Yanyun Chen, Alex Scollay, Corentin Derbre, Jevon Chandra — In times like these…
Reviewed by Lauren Levato Coyne

The most enigmatic artworks build a world and transport the viewer into it. Science fiction does this most successfully when it splinters off from a recognizable world, branching into one we are barely familiar with and dropping us into a world for which we either yearn or from which we recoil, or a confusing mix of both. In times like these… is one of these artworks and was a highlight of the entire WaveForms event. The eight minute film is a seductive, believable, and atmospheric meditation using digital trees with spectral light sources and marigolds, an edible flower that is also a potent symbol of luck, prosperity, healing, and death.

Each member of the collaborative team has an impressive list of achievements in their own right and together they created a film that is wholly unique while also recalling Marseus van Schrieck’s fictionalized paintings of the forest floor, the pastoral dreamscapes of painter George Inness, and channeling Jeff VanderMeer’s Annihilation story as directed by Alex Garland.

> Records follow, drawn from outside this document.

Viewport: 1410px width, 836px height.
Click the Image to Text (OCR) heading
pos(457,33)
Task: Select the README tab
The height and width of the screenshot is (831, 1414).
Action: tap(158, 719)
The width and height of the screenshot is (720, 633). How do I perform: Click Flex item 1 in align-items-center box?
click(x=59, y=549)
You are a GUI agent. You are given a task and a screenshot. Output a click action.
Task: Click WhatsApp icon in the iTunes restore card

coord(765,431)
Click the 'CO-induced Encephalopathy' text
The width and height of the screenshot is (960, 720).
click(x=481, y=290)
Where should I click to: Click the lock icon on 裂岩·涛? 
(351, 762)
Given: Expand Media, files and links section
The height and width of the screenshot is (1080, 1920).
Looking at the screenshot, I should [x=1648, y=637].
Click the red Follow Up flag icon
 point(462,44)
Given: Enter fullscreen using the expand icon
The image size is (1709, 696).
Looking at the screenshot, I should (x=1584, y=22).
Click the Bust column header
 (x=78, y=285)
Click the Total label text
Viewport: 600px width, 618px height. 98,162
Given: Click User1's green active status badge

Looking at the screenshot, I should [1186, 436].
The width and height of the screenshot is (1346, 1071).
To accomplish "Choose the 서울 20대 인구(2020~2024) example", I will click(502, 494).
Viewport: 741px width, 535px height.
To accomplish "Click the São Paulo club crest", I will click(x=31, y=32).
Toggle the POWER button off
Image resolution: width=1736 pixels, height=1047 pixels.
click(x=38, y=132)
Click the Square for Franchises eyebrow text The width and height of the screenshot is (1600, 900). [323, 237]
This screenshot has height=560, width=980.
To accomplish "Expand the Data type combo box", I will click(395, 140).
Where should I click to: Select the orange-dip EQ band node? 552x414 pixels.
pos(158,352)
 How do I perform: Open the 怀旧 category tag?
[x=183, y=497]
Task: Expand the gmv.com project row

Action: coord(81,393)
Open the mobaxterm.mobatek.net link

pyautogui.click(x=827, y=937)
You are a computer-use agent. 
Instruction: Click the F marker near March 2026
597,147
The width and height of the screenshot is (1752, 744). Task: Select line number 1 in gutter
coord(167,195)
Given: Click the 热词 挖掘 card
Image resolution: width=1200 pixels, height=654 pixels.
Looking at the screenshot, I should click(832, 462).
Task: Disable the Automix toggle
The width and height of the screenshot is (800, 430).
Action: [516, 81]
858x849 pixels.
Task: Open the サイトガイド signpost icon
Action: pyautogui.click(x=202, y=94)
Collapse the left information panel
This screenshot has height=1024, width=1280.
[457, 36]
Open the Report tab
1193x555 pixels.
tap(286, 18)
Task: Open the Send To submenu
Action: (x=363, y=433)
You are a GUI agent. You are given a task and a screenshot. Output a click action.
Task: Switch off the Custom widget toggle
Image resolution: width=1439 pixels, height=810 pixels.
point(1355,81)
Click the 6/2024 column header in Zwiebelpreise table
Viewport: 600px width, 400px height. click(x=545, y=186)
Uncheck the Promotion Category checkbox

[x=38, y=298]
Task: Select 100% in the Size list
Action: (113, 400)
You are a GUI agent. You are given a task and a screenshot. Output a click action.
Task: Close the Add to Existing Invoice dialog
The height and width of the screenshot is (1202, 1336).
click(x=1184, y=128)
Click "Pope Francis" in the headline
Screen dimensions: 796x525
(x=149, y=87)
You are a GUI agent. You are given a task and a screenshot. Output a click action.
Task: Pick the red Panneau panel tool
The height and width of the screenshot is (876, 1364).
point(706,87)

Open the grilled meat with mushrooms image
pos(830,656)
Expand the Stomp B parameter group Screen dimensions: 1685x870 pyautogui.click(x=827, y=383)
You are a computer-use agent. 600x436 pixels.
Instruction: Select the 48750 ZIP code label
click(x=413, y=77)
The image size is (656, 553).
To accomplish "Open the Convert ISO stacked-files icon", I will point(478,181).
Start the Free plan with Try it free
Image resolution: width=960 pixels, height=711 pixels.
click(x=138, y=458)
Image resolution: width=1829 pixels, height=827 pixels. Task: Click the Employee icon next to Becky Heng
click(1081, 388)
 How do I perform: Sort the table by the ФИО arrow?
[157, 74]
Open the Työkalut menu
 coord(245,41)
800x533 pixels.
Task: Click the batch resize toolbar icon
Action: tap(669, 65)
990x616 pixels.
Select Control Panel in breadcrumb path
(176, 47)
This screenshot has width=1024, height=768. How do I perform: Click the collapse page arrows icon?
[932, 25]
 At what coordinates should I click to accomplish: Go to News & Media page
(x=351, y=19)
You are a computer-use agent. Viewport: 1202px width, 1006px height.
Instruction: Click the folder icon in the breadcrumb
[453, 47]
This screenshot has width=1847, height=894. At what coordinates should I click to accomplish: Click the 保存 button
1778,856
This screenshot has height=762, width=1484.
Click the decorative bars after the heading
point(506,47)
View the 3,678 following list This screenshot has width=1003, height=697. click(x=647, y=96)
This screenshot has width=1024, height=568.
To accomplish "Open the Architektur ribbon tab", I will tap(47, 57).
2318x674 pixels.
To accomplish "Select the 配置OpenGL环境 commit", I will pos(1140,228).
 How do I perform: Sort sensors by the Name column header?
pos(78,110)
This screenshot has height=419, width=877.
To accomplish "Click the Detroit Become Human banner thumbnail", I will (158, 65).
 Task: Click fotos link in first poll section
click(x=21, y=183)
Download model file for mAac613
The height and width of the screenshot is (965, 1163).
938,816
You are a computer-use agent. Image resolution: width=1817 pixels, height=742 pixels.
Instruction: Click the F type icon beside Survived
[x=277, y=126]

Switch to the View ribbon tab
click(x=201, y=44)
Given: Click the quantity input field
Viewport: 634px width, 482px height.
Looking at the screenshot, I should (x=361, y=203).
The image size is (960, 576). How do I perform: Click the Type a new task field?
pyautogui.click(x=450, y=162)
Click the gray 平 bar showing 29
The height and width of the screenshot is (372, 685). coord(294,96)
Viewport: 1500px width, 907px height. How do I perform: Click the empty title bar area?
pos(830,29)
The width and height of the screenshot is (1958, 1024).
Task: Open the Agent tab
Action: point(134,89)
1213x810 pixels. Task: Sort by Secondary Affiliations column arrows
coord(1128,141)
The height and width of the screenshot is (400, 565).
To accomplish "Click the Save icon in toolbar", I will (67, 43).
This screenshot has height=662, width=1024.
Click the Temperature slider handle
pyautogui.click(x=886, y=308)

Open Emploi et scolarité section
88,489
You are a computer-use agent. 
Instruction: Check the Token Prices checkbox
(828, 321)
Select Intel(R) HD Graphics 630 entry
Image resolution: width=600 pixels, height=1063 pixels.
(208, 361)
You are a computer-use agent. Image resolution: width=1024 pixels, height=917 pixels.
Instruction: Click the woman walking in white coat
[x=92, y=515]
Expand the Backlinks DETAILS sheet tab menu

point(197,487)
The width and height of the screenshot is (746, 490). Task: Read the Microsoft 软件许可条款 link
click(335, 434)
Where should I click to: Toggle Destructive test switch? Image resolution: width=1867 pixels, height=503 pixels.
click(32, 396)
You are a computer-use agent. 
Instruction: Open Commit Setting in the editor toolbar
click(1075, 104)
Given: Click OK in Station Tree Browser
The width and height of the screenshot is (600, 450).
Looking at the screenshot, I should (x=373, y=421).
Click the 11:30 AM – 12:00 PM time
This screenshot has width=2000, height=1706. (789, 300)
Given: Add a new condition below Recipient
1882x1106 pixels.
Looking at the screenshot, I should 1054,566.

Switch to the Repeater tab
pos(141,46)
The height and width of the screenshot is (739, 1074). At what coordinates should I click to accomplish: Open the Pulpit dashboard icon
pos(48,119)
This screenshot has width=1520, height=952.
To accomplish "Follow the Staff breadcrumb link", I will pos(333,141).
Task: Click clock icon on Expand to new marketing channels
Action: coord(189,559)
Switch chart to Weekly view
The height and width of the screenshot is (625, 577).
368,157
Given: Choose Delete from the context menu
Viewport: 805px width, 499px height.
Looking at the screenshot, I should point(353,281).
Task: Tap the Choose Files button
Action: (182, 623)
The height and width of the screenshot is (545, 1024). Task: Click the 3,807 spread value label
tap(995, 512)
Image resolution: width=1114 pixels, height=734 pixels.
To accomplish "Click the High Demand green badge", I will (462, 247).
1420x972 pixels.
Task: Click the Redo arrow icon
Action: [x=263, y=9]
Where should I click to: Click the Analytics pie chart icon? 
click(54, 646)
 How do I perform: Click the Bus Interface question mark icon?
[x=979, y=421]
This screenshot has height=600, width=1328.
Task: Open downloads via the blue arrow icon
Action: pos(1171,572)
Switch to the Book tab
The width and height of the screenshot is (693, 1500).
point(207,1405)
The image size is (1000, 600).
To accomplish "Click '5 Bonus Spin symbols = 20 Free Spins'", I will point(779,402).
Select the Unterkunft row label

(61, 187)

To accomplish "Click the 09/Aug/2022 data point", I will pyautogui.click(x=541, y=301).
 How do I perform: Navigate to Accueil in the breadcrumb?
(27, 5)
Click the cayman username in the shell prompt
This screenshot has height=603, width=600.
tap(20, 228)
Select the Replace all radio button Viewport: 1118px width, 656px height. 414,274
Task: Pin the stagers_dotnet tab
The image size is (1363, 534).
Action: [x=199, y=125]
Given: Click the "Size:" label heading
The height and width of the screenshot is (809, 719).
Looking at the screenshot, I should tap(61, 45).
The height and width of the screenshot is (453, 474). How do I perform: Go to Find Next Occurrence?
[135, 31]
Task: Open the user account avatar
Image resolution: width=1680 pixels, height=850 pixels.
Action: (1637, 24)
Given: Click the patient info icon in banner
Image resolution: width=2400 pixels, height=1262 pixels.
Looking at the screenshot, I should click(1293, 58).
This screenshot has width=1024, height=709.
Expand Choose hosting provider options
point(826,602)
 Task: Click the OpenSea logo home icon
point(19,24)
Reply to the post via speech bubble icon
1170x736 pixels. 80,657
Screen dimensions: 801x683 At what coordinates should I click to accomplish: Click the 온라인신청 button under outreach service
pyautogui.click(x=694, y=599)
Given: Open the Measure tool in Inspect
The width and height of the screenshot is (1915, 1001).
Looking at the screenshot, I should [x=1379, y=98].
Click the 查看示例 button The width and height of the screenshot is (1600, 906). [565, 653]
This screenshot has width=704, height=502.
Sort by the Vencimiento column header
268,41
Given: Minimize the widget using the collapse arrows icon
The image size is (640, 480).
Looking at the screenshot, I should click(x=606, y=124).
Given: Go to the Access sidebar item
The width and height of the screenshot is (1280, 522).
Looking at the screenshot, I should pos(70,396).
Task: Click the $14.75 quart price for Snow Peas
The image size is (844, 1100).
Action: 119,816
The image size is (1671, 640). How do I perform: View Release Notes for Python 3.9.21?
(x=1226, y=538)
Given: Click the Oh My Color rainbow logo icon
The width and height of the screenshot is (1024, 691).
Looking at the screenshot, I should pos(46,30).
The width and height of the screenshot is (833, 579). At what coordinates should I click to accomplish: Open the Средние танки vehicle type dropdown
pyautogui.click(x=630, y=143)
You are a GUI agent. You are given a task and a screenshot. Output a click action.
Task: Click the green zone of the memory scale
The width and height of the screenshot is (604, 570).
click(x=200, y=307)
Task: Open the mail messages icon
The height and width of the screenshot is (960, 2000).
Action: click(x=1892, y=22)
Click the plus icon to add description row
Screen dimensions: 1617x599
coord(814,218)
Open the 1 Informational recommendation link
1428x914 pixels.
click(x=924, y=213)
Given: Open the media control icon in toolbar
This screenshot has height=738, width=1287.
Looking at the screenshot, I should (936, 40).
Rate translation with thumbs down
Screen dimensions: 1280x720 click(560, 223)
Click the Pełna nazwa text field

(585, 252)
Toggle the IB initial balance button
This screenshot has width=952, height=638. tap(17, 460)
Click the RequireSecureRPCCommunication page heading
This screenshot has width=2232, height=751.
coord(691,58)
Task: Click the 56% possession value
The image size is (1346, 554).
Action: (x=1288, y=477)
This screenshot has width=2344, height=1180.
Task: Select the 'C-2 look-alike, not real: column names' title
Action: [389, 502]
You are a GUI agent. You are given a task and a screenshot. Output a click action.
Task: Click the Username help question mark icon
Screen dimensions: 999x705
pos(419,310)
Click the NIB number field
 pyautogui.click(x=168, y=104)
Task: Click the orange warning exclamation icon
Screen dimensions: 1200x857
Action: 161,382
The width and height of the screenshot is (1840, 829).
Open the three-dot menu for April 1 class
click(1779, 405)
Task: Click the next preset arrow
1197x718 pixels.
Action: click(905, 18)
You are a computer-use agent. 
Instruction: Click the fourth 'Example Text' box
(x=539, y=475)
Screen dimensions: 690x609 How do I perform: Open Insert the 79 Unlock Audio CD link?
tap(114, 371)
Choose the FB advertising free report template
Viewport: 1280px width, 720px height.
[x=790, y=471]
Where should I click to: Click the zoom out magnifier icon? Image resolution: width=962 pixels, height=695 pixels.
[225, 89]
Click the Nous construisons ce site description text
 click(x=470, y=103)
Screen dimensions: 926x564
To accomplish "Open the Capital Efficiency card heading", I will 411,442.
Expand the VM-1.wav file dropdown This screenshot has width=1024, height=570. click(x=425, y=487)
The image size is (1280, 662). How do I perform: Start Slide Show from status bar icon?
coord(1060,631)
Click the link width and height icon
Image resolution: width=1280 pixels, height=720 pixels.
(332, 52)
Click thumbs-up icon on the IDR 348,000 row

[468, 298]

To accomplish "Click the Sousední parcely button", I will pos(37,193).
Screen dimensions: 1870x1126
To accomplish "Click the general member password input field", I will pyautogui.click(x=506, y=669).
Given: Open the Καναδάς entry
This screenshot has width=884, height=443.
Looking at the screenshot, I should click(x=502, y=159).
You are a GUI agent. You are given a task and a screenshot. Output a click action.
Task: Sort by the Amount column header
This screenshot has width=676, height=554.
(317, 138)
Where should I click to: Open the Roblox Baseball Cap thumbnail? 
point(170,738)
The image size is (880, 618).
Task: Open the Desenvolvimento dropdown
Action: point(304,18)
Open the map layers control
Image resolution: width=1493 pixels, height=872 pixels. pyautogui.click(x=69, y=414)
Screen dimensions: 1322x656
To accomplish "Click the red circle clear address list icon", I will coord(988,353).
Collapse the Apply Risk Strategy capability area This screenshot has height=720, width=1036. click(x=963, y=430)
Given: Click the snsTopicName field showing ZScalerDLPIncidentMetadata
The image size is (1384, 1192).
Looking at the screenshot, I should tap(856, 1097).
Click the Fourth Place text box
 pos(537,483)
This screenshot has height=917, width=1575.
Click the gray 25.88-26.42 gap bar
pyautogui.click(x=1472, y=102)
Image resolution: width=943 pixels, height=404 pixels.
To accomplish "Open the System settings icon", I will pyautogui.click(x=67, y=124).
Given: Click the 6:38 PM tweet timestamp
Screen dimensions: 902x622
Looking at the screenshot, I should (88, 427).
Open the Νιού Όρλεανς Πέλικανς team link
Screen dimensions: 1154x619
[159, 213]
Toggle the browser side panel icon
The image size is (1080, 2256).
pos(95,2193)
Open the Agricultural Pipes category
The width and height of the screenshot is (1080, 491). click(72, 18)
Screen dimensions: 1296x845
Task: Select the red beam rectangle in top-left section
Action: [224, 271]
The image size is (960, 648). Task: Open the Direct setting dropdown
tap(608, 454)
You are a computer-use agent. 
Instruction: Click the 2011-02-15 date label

These references are yet another marker of the short film’s success. Digital artworks sometimes work so hard to be new, to be bigger-better-more, that they miss the important aspects of carrying our human experience forward into the e-realm. That bridge between the two worlds is a vital connection and it’s clear the makers of In times like these… held their humanity fast while building an elegiac experience for the viewer.